Challenge: Recast the items as a Markdown table with the columns Row and Item Text, beginning with the line that contains "Site Map (526, 1427)" and ending with the line that contains "01723 624624 (166, 25)", both ends included. Number each row and omit blank lines.

Data entries:
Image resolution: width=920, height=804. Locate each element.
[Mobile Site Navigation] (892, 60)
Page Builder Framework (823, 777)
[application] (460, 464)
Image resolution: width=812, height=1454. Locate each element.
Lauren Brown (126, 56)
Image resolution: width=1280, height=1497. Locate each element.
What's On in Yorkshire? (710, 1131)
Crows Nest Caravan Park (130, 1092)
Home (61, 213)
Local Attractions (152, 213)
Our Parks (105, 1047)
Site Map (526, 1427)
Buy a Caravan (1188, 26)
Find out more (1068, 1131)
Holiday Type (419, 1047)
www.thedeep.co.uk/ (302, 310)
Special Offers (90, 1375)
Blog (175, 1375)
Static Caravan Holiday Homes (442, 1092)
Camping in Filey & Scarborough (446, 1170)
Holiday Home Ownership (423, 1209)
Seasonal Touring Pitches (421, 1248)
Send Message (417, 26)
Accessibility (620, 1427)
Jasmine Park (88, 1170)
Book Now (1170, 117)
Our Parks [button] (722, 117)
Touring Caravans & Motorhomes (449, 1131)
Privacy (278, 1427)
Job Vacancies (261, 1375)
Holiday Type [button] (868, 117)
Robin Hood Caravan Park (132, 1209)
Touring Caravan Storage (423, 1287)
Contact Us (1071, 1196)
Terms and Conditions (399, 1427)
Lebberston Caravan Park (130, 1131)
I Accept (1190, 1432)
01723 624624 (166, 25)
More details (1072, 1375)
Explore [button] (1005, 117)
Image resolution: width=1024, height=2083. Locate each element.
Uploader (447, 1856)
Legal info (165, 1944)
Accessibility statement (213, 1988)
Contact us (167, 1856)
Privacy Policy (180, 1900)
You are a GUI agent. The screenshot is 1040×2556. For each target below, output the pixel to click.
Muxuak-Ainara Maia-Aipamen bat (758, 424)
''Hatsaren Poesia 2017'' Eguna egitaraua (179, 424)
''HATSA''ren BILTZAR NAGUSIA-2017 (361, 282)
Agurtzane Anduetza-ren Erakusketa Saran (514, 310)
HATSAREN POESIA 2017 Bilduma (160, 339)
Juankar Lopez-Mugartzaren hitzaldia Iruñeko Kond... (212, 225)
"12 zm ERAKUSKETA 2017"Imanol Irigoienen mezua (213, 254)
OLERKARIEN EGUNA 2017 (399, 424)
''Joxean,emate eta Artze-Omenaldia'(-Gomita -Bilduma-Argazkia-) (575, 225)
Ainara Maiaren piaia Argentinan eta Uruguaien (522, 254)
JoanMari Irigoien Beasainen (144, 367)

Response to the exercise:
| Row | Item Text |
|---|---|
| 1 | Site Map (526, 1427) |
| 2 | Buy a Caravan (1188, 26) |
| 3 | Find out more (1068, 1131) |
| 4 | Holiday Type (419, 1047) |
| 5 | www.thedeep.co.uk/ (302, 310) |
| 6 | Special Offers (90, 1375) |
| 7 | Blog (175, 1375) |
| 8 | Static Caravan Holiday Homes (442, 1092) |
| 9 | Camping in Filey & Scarborough (446, 1170) |
| 10 | Holiday Home Ownership (423, 1209) |
| 11 | Seasonal Touring Pitches (421, 1248) |
| 12 | Send Message (417, 26) |
| 13 | Accessibility (620, 1427) |
| 14 | Jasmine Park (88, 1170) |
| 15 | Book Now (1170, 117) |
| 16 | Our Parks [button] (722, 117) |
| 17 | Touring Caravans & Motorhomes (449, 1131) |
| 18 | Privacy (278, 1427) |
| 19 | Job Vacancies (261, 1375) |
| 20 | Holiday Type [button] (868, 117) |
| 21 | Robin Hood Caravan Park (132, 1209) |
| 22 | Touring Caravan Storage (423, 1287) |
| 23 | Contact Us (1071, 1196) |
| 24 | Terms and Conditions (399, 1427) |
| 25 | Lebberston Caravan Park (130, 1131) |
| 26 | I Accept (1190, 1432) |
| 27 | 01723 624624 (166, 25) |